Methods: Forty eight male Swiss albino mice were divided equally into control and experimental groups. Each group was further subdivided into four equal subgroups; two immunosuppressed and two immunocompetent. Cryptosporidial oocysts were isolated from human stools, and were
used to infect the mice. The experimental subgroups received garlic orally two days before infection or one day following infection, and continued daily till the end of the study. Two weeks following garlic administration, mice stools were examined for counting the cryptosporidial oocysts, then the animals were sacrificed; their small intestines were processed and were examined for detection of the pathological lesions and for counting of the parasites. Also, myeloperoxidase (MPO) activity was measured in jejunal sections.
Results: The results showed that the infected immunosuppressed subgroups of mice; showed a statistically significant increase in the number of cryptosporidial oocysts in stool and ileal sections, as well as an increase in the MPO activity when compared to the corresponding  immunocompetent subgroups.

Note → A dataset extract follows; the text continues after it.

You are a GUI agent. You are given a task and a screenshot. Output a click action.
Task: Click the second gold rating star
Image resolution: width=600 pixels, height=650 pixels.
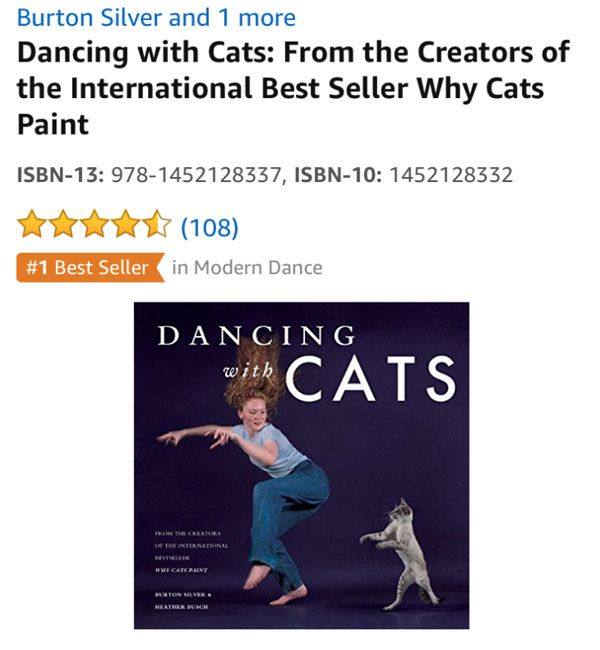(63, 226)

Garlic successfully eradicated the Cryptosporidium oocysts from stool and intestinal sections of the infected immunocompetent subgroup of mice receiving garlic two days before the infection. Besides, the oocysts were significantly reduced in all other infected experimental subgroups in comparison to the corresponding infected control subgroups. The intestinal sections of all subgroups received garlic before or after the infection, revealed a more or less normal architecture. Reduction in the level of MPO activity was also detected in all experimental subgroups.
Conclusion: Our findings suggest that garlic is a convenient prophylactic and a promising therapeutic agent for cryptosporidial infection.